◆ SOURCE PASSAGE:
--------------------------------

# 2017 Hatchback door lock & screen light ?



## Lalla (Dec 17, 2019)

I have 2 questions.
1. My doors only lock when I put the car in gear. So when I get in ... it’s stays unlocked and button won’t lock it ... until I put car in gear and if I put it back to P they unlock. This is a safety hazard to me.
Is there a setting somewhere to change this so I can push the button and lock door anytime I deem necessary?

2. The screen is super bright! I live in the desert where there are very few street lights and it’s distracting and blinding.
Is there a setting to adjust this as well that I just haven’t found yet? ... and I’ve tried ??‍♀!

Only had car since July... love it except still not use to stop and start so I keep thinking we are having an earthquake ...and these two issues above. 
Stop and start I will get used to ... being blinded in an unlocked car .. not so much


----------



## Chad20101 (Jul 23, 2019)

The interior light dim switch next to the auto light control should dim the radio screen down , an the doors should look if you press the button check under Vehicle Settings on the myLink to change the locking features of the car & what model year do you have ?


----------



## Lalla (Dec 17, 2019)

--------------------------------

◆ REQUIRED WORK:
(A) From the door lock thread, reproduce the text between "2. The screen" and "two issues above.", inclusive.
(B) Answer these questions from the door lock thread:
(i) Since what month had the first poster owned the car?
(ii) Where does the first poster live?
(iii) Under what settings on the myLink does the reply say to look to change the locking features?
(C) Render this sentence from the door lock thread in French: "This is a safety hazard to me."

◆ DATA SHOWN:
--------------------------------

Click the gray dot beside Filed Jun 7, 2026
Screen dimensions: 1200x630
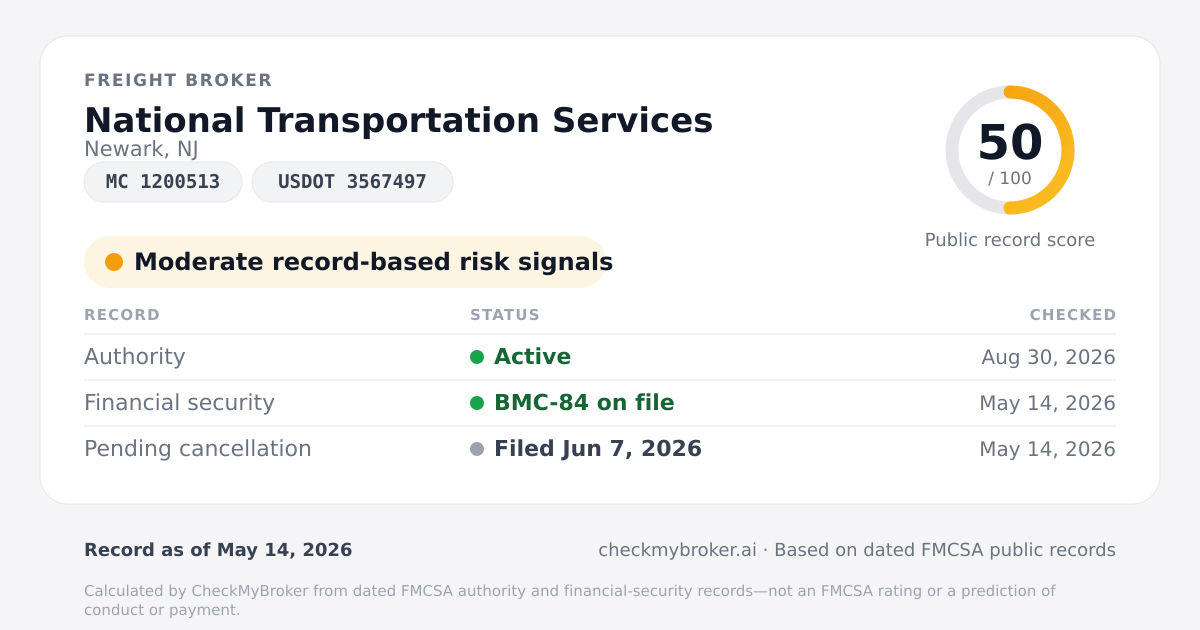point(477,449)

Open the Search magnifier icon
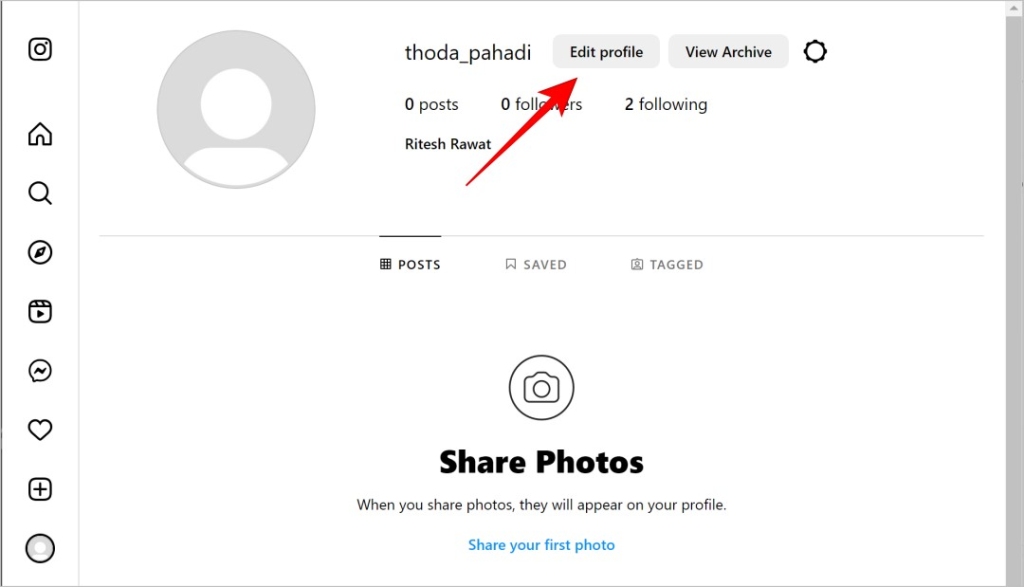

--------------------------------

◆ PROBLEM SOLUTIONS:
(A)
2. The screen is super bright! I live in the desert where there are very few street lights and it’s distracting and blinding.
Is there a setting to adjust this as well that I just haven’t found yet? ... and I’ve tried ??‍♀!

Only had car since July... love it except still not use to stop and start so I keep thinking we are having an earthquake ...and these two issues above.

(B)
(i) July
(ii) In the desert
(iii) Vehicle Settings

(C) C'est un danger pour ma sécurité.